PROVIDED DATA:
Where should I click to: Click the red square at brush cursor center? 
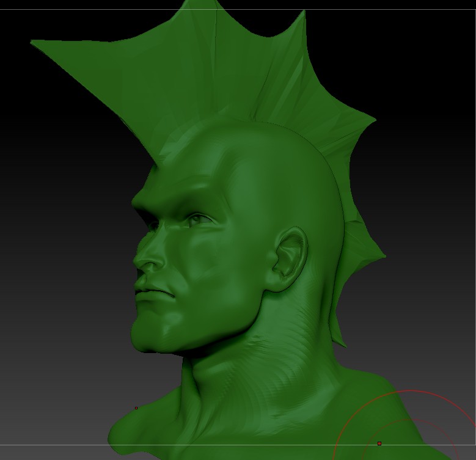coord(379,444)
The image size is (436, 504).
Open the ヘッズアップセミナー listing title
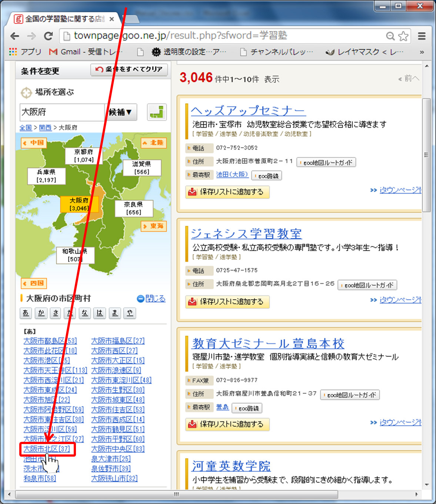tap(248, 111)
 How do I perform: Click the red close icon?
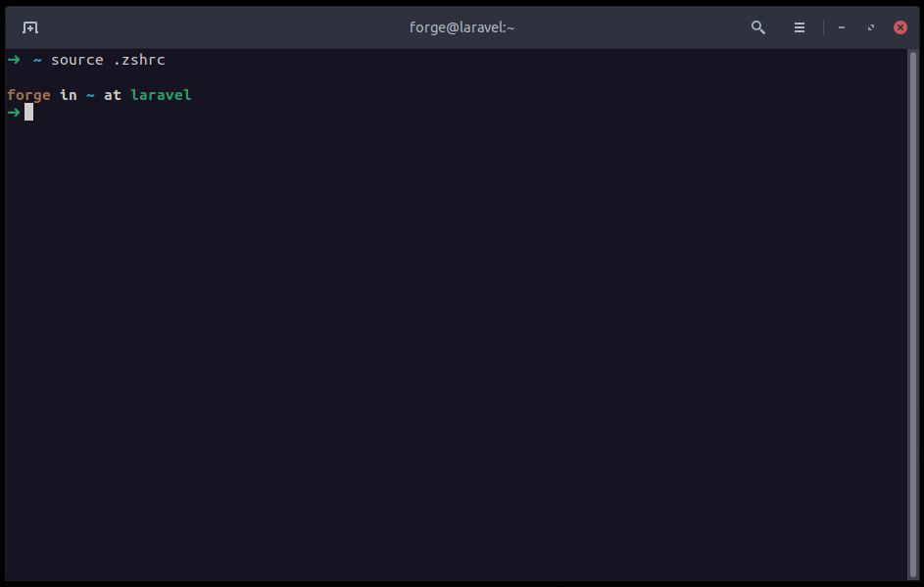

WHAT IS REQUIRED:
Reproduce the material in full, word for word, and omit the pictures.

THE COMPLETED TASK:
Where should I click to: Click the red square at brush cursor center? 
coord(379,444)
The image size is (436, 504).
Open the ヘッズアップセミナー listing title
tap(248, 111)
 How do I perform: Click the red close icon?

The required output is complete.